Raccomandazione di grado 4
Il gruppo interdisciplinare di riabilitazione deve essere numericamente adeguato rispetto
ai pazienti in carico, disporre del tempo necessario anche per la progettazione e la
verifica degli interventi rieducativi, essere integrato in una rete di servizi di riabilitazione
dell’infanzia a valenza regionale e nazionale, essere partecipe del percorso di
formazione continua in medicina.
Raccomandazione di grado 4
L’accordo terapeutico (contratto) prevede che il progetto riabilitativo non possa essere né
calato dall’alto né tanto meno imposto al bambino e alla sua famiglia, anzi va ricercato il
loro coinvolgimento attivo pur nella doverosa distinzione dei ruoli (presa in carico). La
responsabilità del progetto e del programma rieducativo non può essere infatti attribuita
ai genitori, ma deve essere assunta dal fisiatra. E’ però altrettanto indispensabile che i
genitori siano informati sugli obiettivi terapeutici che si cerca di perseguire (con i loro
limiti temporali) e sui mezzi con i quali si stanno perseguendo, sia per far loro acquisire
una maggiore consapevolezza delle possibilità o dei limiti del recupero, sia per una
maggior comprensione delle ricadute sulla vita quotidiana del lavoro rieducativo in atto.

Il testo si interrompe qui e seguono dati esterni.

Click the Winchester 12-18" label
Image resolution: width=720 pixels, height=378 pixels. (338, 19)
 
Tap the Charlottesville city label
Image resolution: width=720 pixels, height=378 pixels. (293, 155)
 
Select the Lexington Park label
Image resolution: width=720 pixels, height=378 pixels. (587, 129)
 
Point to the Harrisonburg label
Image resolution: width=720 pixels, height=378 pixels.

Non è corretto attribuire ai genitori il ruolo di terapista delegando loro l’intervento
fisioterapico (significherebbe costringerli a farsi carico di responsabilità non proprie), ma
è altrettanto scorretta la completa delega al terapista dell’impegno riabilitativo da parte
dei genitori. E’ invece necessario individuare assieme ai genitori una serie di situazioni in
cui il bambino , nella vita di tutti i giorni, possa svolgere delle esperienze utili e coerenti
con il processo di recupero in atto. Il bambino ha così la possibilità di generalizzare
l’apprendimento realizzato in situazioni specifiche arricchendo la sua esperienza
quotidiana, ed i genitori, osservando il comportamento del figlio con occhio più attento,
possano fornire al riabilitatore dati utili per un intervento terapeutico più corretto. Un
analogo coinvolgimento attivo e collaborativo va cercato anche con le istituzioni
scolastiche.
21
Raccomandazione di grado 4
Per la componente assistenziale ed educativa non conosciamo strumenti che siano
sufficientemente affidabili nel misurare il benessere del bambino e della sua famiglia. E’ perciò
più utile considerare il profilo del paziente e ricavare da questo la percentuale di risorse
sanitarie da destinare ai compiti educativi ed assistenziali. E’ facile infatti dimostrare che
quanto minore è la possibilità di modificare terapeuticamente il quadro clinico per la gravità
della patologia o per la complessità della situazione familiare e sociale, tanto più importanti
diventano gli interventi a carattere educativo ed assistenziale di cui necessita il paziente.